**Exercise goal**
Revise the rows from the line with "Open the Objets" to the line with "Open the 格式(O)", substituting "navigation bar" for "header" and keeping all other text the same.

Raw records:
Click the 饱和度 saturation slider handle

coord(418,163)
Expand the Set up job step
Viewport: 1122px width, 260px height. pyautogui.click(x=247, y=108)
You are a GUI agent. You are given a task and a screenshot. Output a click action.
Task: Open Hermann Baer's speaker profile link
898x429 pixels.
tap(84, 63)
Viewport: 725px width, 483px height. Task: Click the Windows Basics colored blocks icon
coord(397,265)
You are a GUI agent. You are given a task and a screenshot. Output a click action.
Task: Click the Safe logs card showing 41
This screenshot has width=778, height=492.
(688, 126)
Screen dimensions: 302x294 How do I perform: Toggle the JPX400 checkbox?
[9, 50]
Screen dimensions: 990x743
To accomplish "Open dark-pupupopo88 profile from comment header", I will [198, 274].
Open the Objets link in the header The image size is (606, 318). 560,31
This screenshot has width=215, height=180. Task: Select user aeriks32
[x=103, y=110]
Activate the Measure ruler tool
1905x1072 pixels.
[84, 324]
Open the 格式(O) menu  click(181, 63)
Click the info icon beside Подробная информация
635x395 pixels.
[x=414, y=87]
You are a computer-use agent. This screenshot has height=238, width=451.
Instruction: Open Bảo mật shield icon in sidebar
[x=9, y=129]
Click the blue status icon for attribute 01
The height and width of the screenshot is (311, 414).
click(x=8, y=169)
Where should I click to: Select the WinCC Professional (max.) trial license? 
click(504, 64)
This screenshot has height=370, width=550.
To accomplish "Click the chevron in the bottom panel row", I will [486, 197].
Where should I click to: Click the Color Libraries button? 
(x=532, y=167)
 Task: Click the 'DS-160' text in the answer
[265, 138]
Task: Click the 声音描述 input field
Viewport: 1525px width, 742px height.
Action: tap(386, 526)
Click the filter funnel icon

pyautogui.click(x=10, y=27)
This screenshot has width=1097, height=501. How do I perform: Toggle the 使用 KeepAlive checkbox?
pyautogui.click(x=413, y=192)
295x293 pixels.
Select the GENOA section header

**Response**
Open the Objets link in the navigation bar The image size is (606, 318). 560,31
This screenshot has width=215, height=180. Task: Select user aeriks32
[x=103, y=110]
Activate the Measure ruler tool
1905x1072 pixels.
[84, 324]
Open the 格式(O) menu  click(181, 63)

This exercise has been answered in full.